The thing here is that the error vector ($b-Ax$) when using Householder reflections is really close to the error vector when using normal equations. On the other hand, the error vector for Modified Gram-Schmidt contains values really close to $0$, so the approximation is better.
I have learned that Householder is more stable than both normal equations and modified gram-schmidt. How come, in this example there is a greater error when using Householder reflections? Does it have to do with some sprecific characteristics of A?
I also used $SVD$ analysis for the same problem and the error values where almost identical to the error values for modified gram-schmidt.
I'll simply address why Householder is more numerically stable than either of the normal equations and modified Gram Schmidt. I wrote this code roughly 8 months ago I believe.. Except for the case when the condition number of a matrix is very low House Householder out-performs all other methods. In the case the condition number of the matrix is rather low then the methods will be roughly equal.
Addressing the point. Modified Gram Schmidt is equivalent to Classic Gram Schmidt except how it computes the sequence of orthogonal components. In Trefethan the methods CGS/MGS and Householder are compared in the following method. CGS/MGS is affectionately known as "triangular orthogonalization" whereas Householder is "orthogonal triangularization"

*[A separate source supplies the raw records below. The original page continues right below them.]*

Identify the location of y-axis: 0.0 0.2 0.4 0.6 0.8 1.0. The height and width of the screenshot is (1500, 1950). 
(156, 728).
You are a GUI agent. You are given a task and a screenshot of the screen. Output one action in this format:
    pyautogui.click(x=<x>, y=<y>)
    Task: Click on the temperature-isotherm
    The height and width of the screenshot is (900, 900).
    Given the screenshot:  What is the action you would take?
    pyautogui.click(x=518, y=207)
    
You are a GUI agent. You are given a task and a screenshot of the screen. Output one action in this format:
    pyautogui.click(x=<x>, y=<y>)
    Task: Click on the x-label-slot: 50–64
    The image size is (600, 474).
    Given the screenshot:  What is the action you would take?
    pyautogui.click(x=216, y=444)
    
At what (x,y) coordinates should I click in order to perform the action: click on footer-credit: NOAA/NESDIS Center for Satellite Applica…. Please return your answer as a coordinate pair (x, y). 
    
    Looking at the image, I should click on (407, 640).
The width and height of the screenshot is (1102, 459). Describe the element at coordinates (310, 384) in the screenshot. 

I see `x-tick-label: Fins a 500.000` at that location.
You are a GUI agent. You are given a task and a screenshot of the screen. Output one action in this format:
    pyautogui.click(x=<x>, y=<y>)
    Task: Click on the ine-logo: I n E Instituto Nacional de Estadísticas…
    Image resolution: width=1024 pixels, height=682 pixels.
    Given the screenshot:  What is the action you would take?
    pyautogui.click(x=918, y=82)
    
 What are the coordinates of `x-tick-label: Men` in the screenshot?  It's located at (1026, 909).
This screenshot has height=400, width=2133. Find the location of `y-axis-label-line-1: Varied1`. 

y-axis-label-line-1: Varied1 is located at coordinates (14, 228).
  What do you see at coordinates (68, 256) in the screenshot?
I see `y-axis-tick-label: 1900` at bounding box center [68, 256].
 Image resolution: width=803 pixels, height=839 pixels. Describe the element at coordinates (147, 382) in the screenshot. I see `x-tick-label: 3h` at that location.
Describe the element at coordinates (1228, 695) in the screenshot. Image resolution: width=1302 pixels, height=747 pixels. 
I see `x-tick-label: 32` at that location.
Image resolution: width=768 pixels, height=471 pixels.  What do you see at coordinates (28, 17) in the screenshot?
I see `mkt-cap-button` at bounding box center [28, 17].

To grasp this the actual method by which CGS/MGS is performed the QR decomposition is the following.
Suppose $A \in \mathbb{C}^{m \times n} , A = QR $ and $Q \in \mathbb{C}^{m \times n} , R \in \mathbb{C}^{n \times n} $ ok...CGS/MGS actually compute it in the following way..
$$ A \underbrace{R_{1}R_{2} \cdots R_{n}}_{\hat{R}^{-1}} = \hat{Q} $$
This is triangular orthogonalization. Ok..Now householder
$$ \underbrace{Q_{n} \cdots Q_{2} Q_{1} }_{Q^{*}} A = R $$
I am going to take a moment to talk about the critical difference here...the critical difference regardless of how MGS uses projections is the following. Consider this.
If I am making a lot of triangular matrices and suppose n is very large. Triangular matrices don't have a condition number of 1. Orthogonal matrices do. Then the condition number no matter how small it is will amplify.
Suppose that the condition number is at max in this sequence of matrices $R_{i}$ is 2 but there are $50$ of them. What is my condition number? Now how does that affect the error of solving the system of equations?